AIM OF THE EXERCISE >>
Among the entries below, find the lines with "Real" and copy them.

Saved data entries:
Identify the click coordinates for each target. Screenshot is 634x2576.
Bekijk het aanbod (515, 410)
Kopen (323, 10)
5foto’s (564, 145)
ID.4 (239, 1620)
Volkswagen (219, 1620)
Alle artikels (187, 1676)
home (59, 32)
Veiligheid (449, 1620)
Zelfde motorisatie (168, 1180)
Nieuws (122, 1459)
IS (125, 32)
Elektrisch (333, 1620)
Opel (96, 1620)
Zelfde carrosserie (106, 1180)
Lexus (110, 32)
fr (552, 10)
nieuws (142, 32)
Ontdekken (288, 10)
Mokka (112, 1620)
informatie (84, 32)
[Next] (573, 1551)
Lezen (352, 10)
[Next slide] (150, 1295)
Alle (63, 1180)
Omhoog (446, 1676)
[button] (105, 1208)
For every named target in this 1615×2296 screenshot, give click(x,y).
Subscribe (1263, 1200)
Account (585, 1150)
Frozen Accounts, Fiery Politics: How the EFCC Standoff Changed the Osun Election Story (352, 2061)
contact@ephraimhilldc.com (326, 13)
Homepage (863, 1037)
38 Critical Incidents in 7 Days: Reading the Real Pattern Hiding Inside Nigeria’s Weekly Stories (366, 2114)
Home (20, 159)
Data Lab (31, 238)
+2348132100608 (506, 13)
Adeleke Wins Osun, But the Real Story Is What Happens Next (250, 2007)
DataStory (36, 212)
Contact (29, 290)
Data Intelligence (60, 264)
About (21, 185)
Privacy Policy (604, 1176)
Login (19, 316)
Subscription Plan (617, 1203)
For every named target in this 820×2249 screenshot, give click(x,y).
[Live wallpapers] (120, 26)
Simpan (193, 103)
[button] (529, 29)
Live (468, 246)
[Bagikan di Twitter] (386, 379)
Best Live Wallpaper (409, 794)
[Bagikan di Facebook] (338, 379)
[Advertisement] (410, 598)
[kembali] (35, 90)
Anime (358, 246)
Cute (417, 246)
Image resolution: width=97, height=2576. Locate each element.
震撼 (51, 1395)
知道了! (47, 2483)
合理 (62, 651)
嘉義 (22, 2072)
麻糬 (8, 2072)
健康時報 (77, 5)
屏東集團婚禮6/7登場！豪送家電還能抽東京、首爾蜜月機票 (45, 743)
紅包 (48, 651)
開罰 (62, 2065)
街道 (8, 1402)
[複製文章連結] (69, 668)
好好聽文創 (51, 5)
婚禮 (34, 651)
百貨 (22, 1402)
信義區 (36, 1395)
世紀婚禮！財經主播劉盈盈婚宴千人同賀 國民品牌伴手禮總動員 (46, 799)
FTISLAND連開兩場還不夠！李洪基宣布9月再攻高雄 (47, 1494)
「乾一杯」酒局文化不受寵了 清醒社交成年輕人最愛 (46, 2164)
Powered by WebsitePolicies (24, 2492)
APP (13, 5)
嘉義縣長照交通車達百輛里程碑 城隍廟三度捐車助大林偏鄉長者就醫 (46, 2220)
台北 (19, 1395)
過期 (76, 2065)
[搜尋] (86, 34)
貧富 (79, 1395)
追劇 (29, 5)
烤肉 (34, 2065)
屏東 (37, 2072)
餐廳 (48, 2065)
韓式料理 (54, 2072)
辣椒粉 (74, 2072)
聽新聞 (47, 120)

WRITTEN RESPONSE >>
38 Critical Incidents in 7 Days: Reading the Real Pattern Hiding Inside Nigeria’s Weekly Stories (366, 2114)
Adeleke Wins Osun, But the Real Story Is What Happens Next (250, 2007)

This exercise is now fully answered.